--- The exercise ---
Copy each of the lines below verbatim and in order. Omit the pictures from your output.

** start of Data rows **

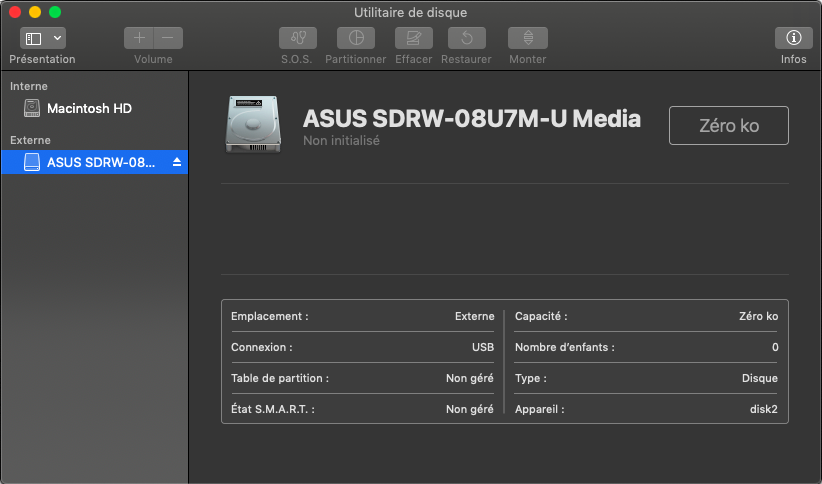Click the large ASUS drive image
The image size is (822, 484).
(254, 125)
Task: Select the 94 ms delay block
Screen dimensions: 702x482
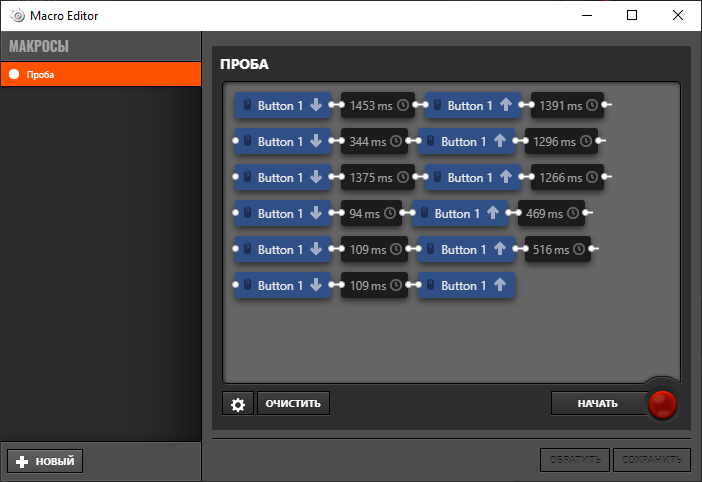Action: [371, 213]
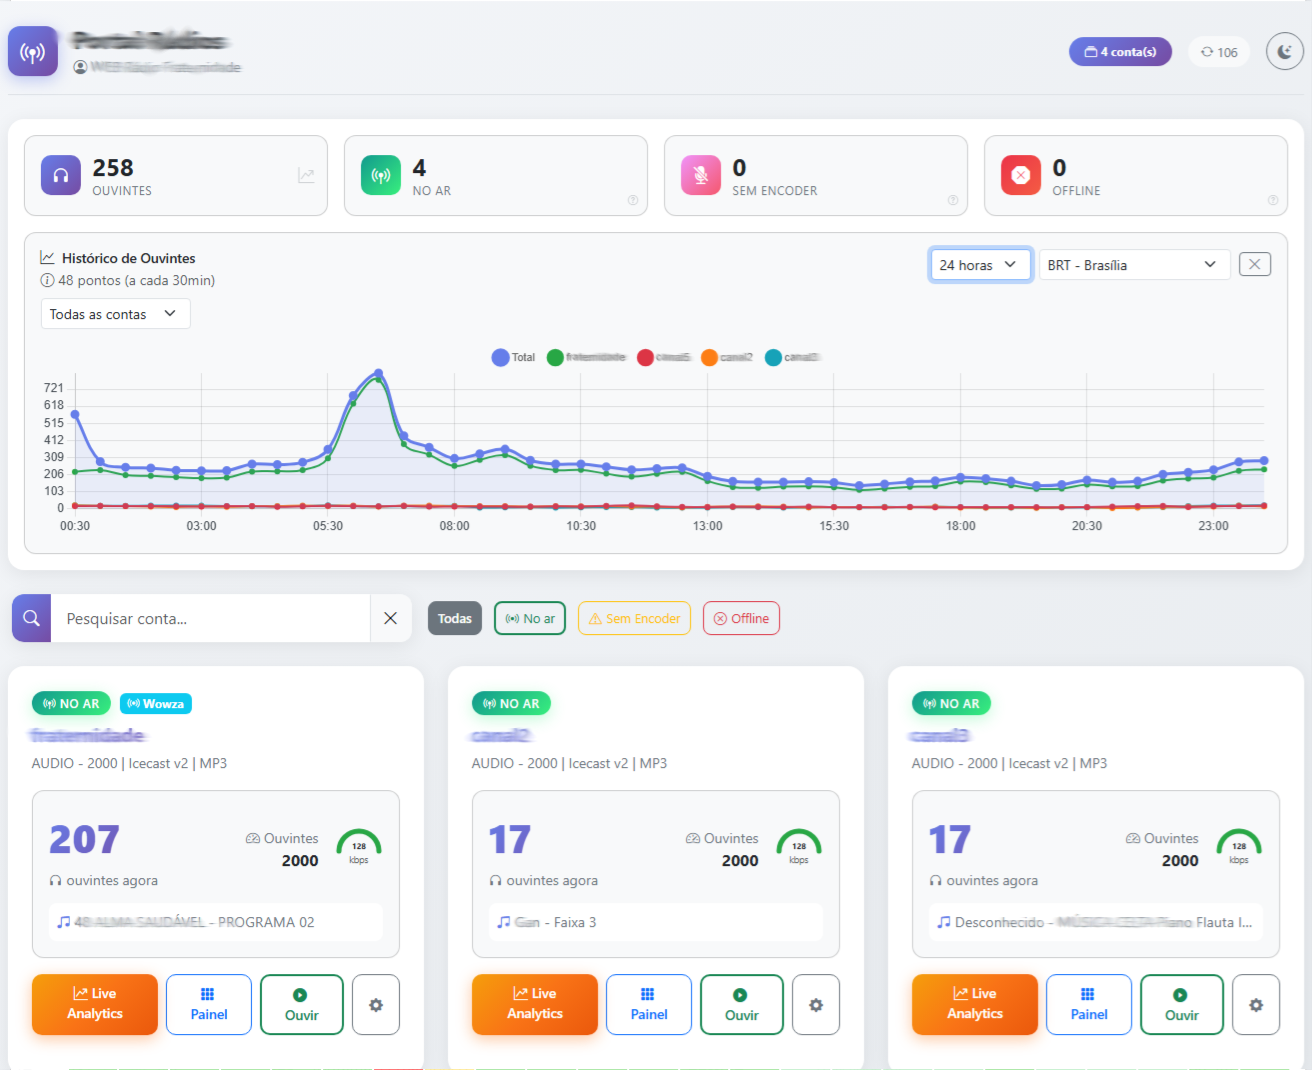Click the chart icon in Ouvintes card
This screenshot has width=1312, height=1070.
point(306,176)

** end of Data rows **

--- Response for this exercise ---
Click the large ASUS drive image
The image size is (822, 484).
(254, 125)
Task: Select the 94 ms delay block
Screen dimensions: 702x482
Action: [371, 213]
Click the chart icon in Ouvintes card
This screenshot has width=1312, height=1070.
point(306,176)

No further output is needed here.